Many have seen Jean Reno more as a tough guy character who’s perhaps well known for action and drama films. The two Pink Panther films, where he played the partner of Steve Martin’s Inspector Clouseau, showed a softer and comedic side to Reno. Then again, I haven’t seen many of his French films, so it’s not exactly fair to compare with his films in the U.S. However, this French comedy shows Reno’s softer side to true form in his role of a master chef who must deal with two things: his lack of love for his daughter and the change in cuisine from traditional to molecular gastronomy. He is truly a man of tradition and will not conform to the new style, thus making it outdated in the eyes of his unscrupulous landlord, played with such cockiness by Julien Boisselier. Ironically, the landlord’s father, played by Pierre Vernier, sides with the traditions Lagarde makes.

Reno’s partner in crime is terrifically played by Michaël Youn. Many Jackie Chan fans will recognize Youn as the Paris art gallery owner in the 2004 adaptation of Around the World in 80 Days. Youn plays an aspiring chef who like Reno, believes in using more traditional methods yet amps it up in terms of flavors. However, he too has problems in terms of holding a job, living his dream of being a true chef, and trying to make his pregnant girlfriend happy.

However, the bond between both Lagarde and Jacky is truly quite interesting and expected. They start out bickering over their differences in flavor until Lagarde sees something in Jacky. In addition, it is clear that while molecular gastronomy is the new style of French haute cuisine, they come up with a brilliant idea to merge both the tradition and the modern.

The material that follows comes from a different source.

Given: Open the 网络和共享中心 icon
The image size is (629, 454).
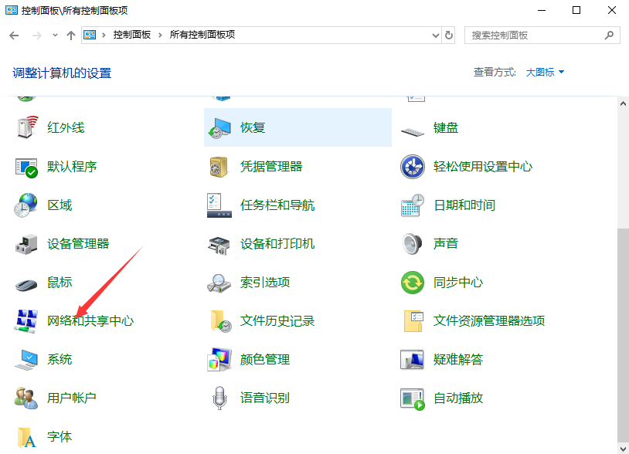Looking at the screenshot, I should tap(27, 321).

This leads to some funny sequences involving how to adapt gastronomy that starts with Jacky bringing in a Spanish-French “expert” in the field and yes the quotes are there for a reason. Then, it gets funnier when both go to their rival’s restaurant disguised as a Japanese couple. However, overall there is a lesson that goes with the story and it is clear that it may seem predictable but at the same times, still has some small twists that work well.

Le Chef is truly a fun French film about love and cuisine. Jean Reno and Michaël Youn truly mesh well together and even provide some laughs both together and separately when necessary. Bon appetit!